Bencana Sumatera Jadi Momentum Transisi Energi Berkeadilan

Foto: Bencana Sumatera Jadi Momentum Transisi Energi Berkeadilan
Bencana ekologis di akhir 2025 menunjukkan pentingnya transisi energi berkeadilan dan berpihak pada masyarakat.
Hanna Farah Vania
9 Januari 2026, 18.27
Button AI SummarizeBuat ringkasan dengan AI

Banjir bandang dan tanah longsor menerjang Aceh, Sumatera Barat, dan Sumatera Utara di akhir tahun 2025. Badan Nasional Penanggulangan Bencana (BNPB) menyebut hingga Senin (22/12/2025), bencana itu menyebabkan 1.106 korban meninggal dunia. 

Bencana ekologis belakangan semakin sering menimpa Indonesia. Banjir dan longsor juga terjadi di sejumlah wilayah lainnya seperti di Bali dan Tegal. Deforestasi masif mengakibatkan kerusakan habitat yang memperparah banjir, longsor, dan hilangnya keanekaragaman hayati. Fenomena ini menandakan, model pembangunan berbasis ekstraksi sumber daya alam telah mencapai titik kritis.

Wahana Lingkungan Hidup Indonesia (WALHI) menyoroti, transisi energi berpotensi mendorong deforestasi dalam skala besar. Sebab, terjadi ketergantungan pada pemanfaatan hutan dan lahan sebagai sumber energi, sehingga mengaburkan tanggung jawab nyata sektor energi dalam menurunkan gas rumah kaca secara langsung. 

“Proyek-proyek transisi energi yang dijalankan saat ini justru mendorong deforestasi dalam skala besar,” dikutip dari situs WALHI (8/11/2025).

Selama satu tahun pemerintahan Prabowo Subianto-Gibran Rakabuming Raka, terbuka babak baru transisi energi. Namun, mencuat catatan bagaimana transisi yang meninggalkan energi fosil berjalan tanpa mengabaikan aspek berkeadilan.   

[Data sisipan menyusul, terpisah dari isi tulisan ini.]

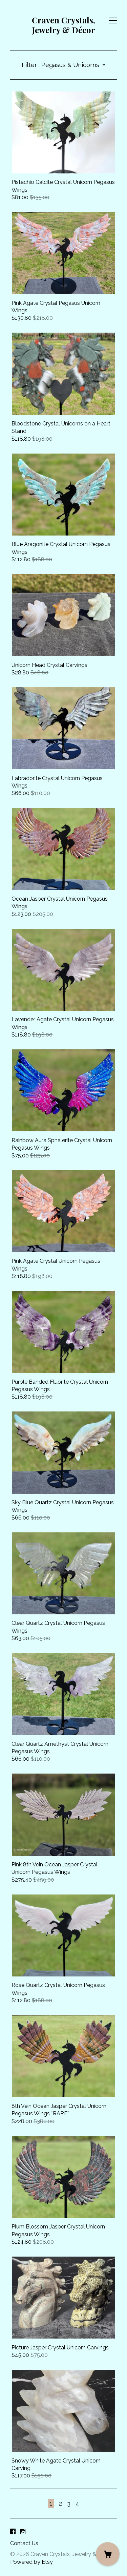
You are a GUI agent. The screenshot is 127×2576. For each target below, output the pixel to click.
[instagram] (22, 2532)
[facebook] (13, 2532)
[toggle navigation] (113, 20)
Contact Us (24, 2543)
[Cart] (108, 2554)
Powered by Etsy (31, 2562)
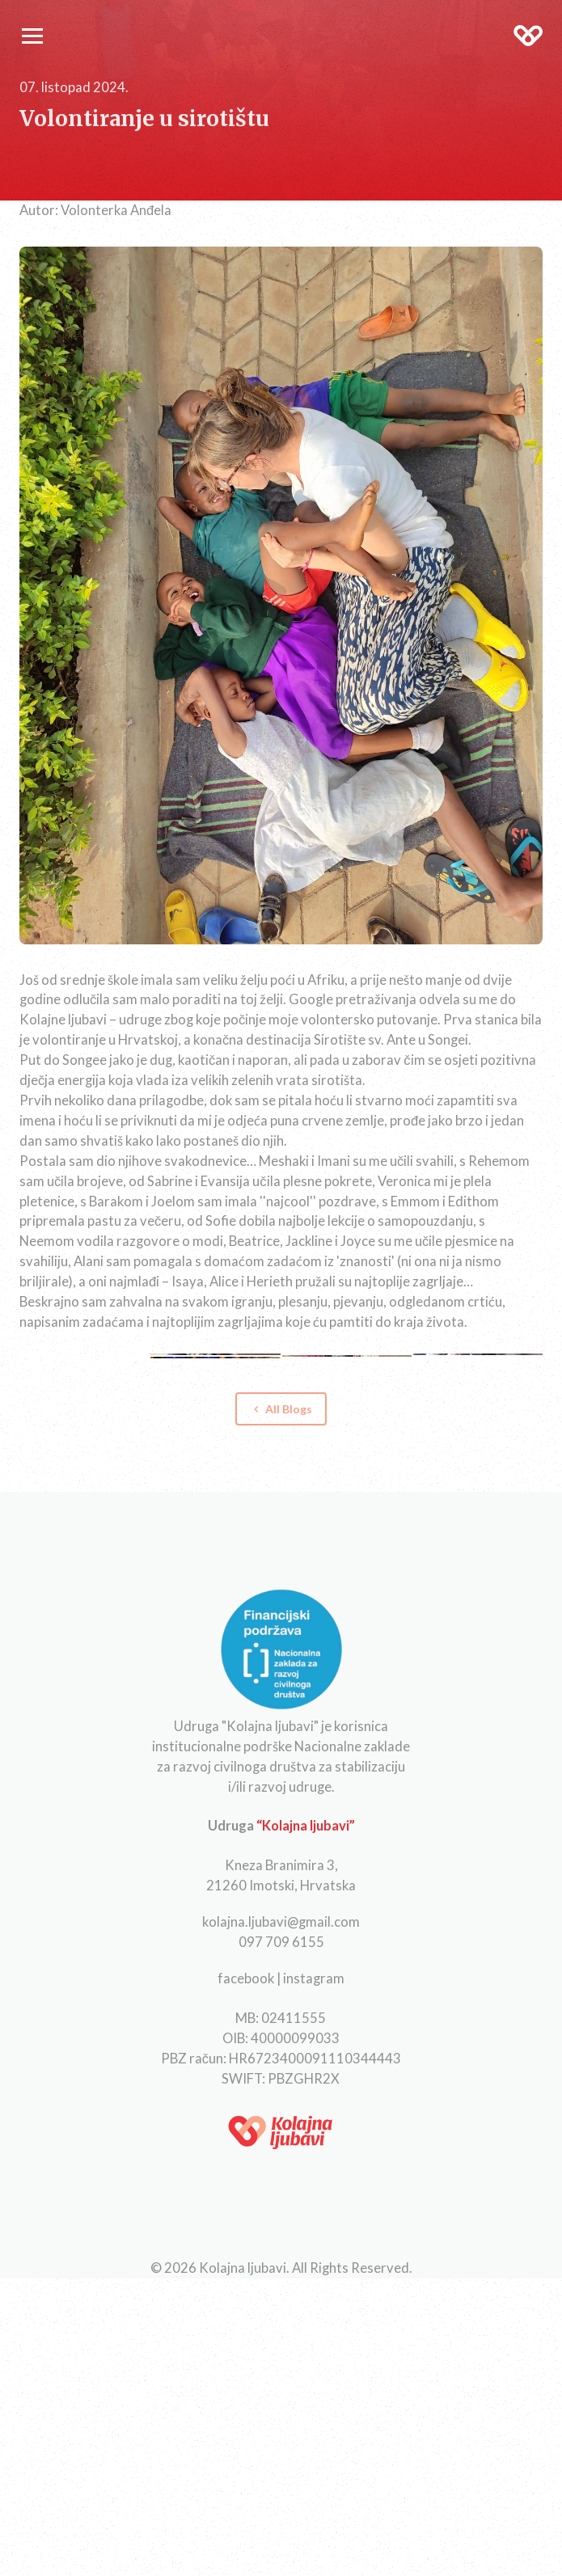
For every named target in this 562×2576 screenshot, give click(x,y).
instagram (313, 1978)
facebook (246, 1978)
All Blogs (281, 1409)
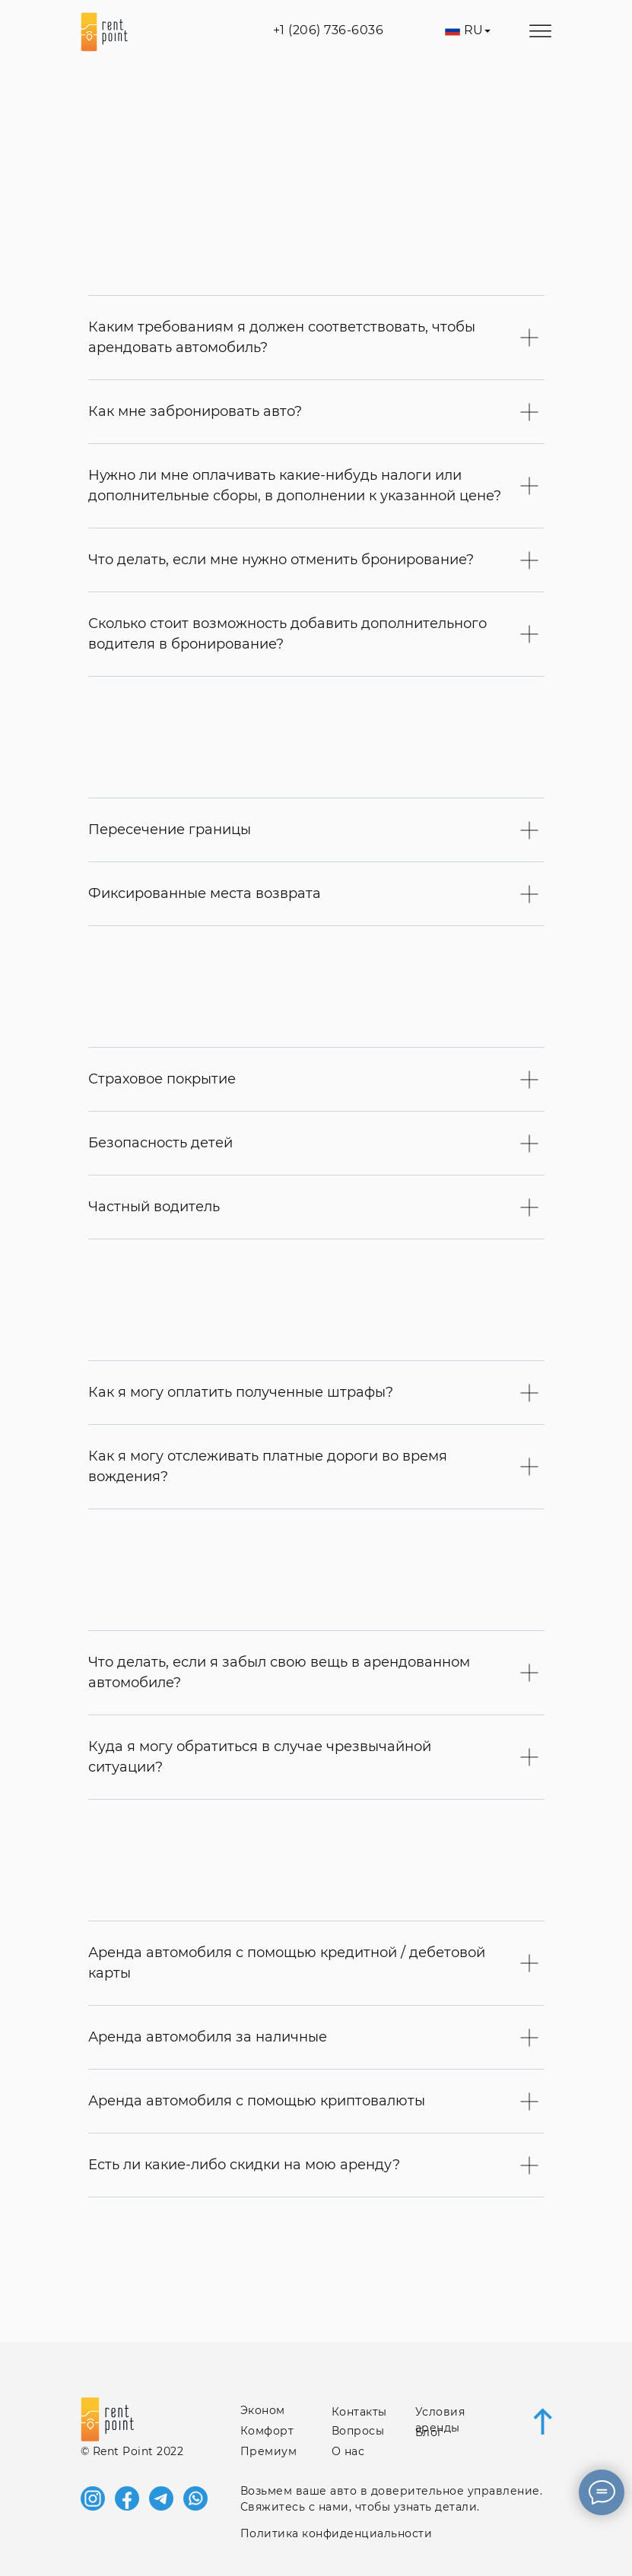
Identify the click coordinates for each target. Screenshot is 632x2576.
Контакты (359, 2412)
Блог (429, 2432)
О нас (348, 2451)
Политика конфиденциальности (336, 2533)
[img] (487, 30)
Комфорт (267, 2431)
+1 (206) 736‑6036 (328, 30)
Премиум (268, 2451)
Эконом (262, 2410)
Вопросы (358, 2431)
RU (474, 30)
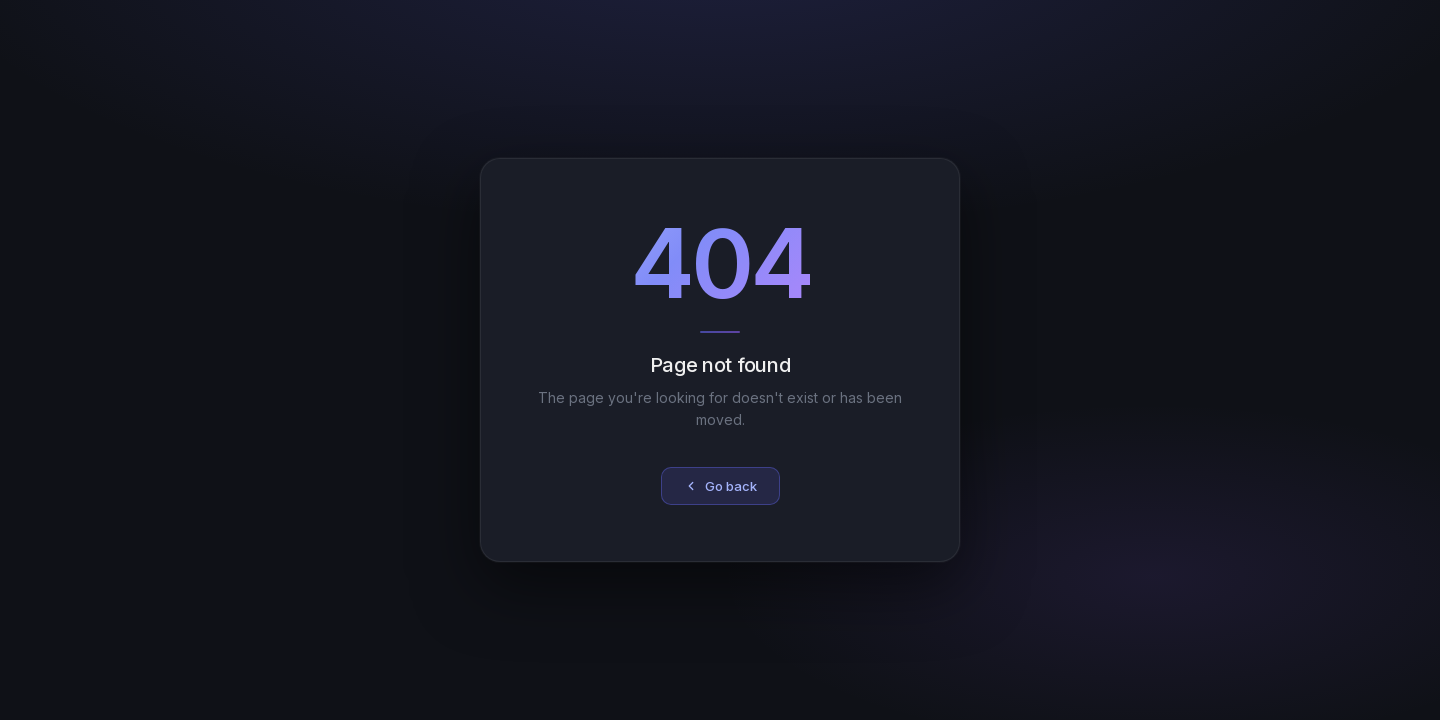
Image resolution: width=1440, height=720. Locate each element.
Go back (720, 486)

Tanda-tanda komitmen transisi energi pemerintah mulai terlihat di panggung internasional. Pada pernyataan pers bersama Presiden Brazil Luiz Inácio Lula da Silva di Istana Planalto, Brasília, Presiden Prabowo Subianto menyatakan Indonesia akan mencapai bauran energi baru terbarukan (EBT) sebesar 100% dalam 10 tahun ke depan atau pada 2035. 

“Para ahli kami sudah mengatakan ini bisa berjalan lebih cepat,” kata Prabowo, dilansir dari Bloomberg, (9/7). 

Setahun belakangan terlihat geliat kebijakan yang berpihak pada transisi energi dan EBT. Sebut saja dari penerbitan Rencana Umum Penyediaan Tenaga Listrik (RUPTL) 2025-2034 hingga Peraturan Pemerintah tentang Kebijakan Energi Nasional (PP KEN) 2025. 

Di sisi lain, dokumen RUPTL sendiri disebut menjadi angin segar untuk transisi energi yang berperan penting dalam pengurangan emisi karbon. Berdasarkan RUPTL, mulai satu dekade dari sekarang, akan ada penambahan kapasitas pembangkit listrik dari EBT sebesar 76%. 

Penggunaan Batu Bara Masih Dominan

Kendati demikian, RUPTL terbaru masih menyisakan catatan tentang penggunaan energi fosil seperti batu bara. Hal itu dibahas dalam siniar Green Talks Katadata Green episode Membedah RUPTL: Komitmen atau Kompromi (11/7/2025). 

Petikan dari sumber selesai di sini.